Electricity retailer EnergyAustralia’s half-year earnings slumped by more than half as it battled a competitive market and falling output from the Yallourn and Mt Piper power stations.
The Australian unit of Hong Kong’s China Light and Power said it earned $148 million for the half year, against $375m the year before.
The 2017-18 result was flattered by soaring wholesale electricity prices sparked by the early closure of the Hazelwood and Northern coal-fired stations in Victoria and South Australia respectively. Fellow big three generation and retail giants AGL and Origin Energy are due to report their interim results to the sharemarket from later this week.
EnergyAustralia said it paid corporate tax of $191m in the latest six months, suggesting a tax rate well above the 30 per cent corporate tax rate.
Wholesale prices have moderated since, with a deluge of wind and solar power coming onto the market and making conditions more difficult for coal-fired generators that also battle scheduled and unscheduled maintenance shutdowns to stay in the market.
The federal government has also cracked down on retail pricing, demanding reductions in the default offers to retail electricity consumers.
EnergyAustralia said it made good progress in the first half of this year, with continuing programs to improve customer service and support the modernisation of Australia’s energy system, despite its lower-than-expected financial performance.
The company has previously been critical of a lack of integrated energy and environmental policy, and managing director Catherine Tanna said the “trilemma” of reliability, price and pollution still needed to be solved.
“People want the clean energy transition but many are struggling with rising power bills,” she said.
“The community isn’t asking for anything that’s unreasonable or out of reach. All the ingredients for a modern, cleaner energy system already exist, and it’s taking shape; it’s a system underpinned by wind and solar power, supported by storage, like commercial batteries and pumped hydro, demand response, energy efficient technology and flexible generation. The challenge isn’t technology or even engineering — it’s planning.”

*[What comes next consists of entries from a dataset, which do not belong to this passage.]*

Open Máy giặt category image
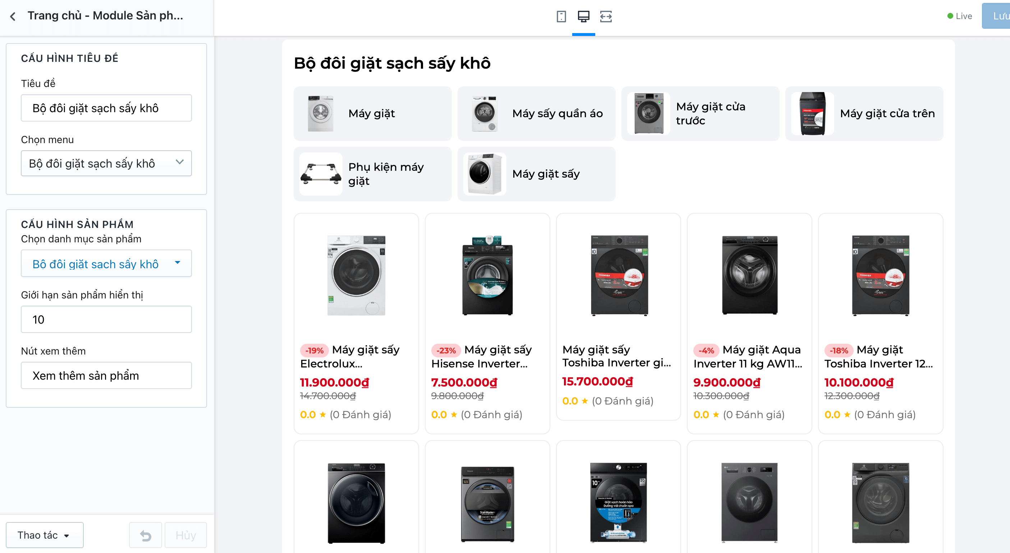 point(320,113)
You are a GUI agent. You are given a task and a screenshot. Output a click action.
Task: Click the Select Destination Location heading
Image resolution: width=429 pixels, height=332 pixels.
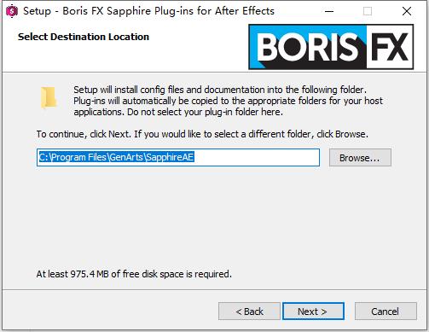tap(84, 37)
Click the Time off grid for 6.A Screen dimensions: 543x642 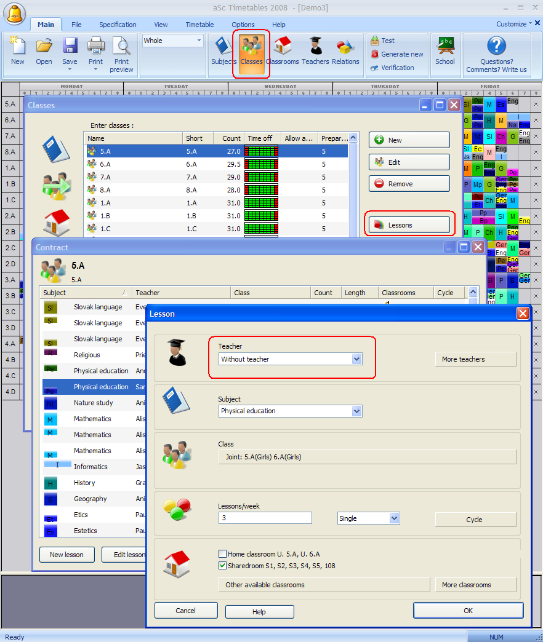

The company said its retail business simplified its product offer, implemented a new regulated default price safety net and committed to only working with third-party comparator websites that present the company’s offers in an easily understood format.
Customer churn was down but account numbers fell about 2 per cent, also lowering margins.
EnergyAustrlaia said the Mt Piper plant in NSW had a significant decline in the quality and quantity of coal deliveries and it was working with the state government and Centennial Coal, owner of the sole mine supplying Mt Piper, to source alternative fuels, to ease constraints on the power station.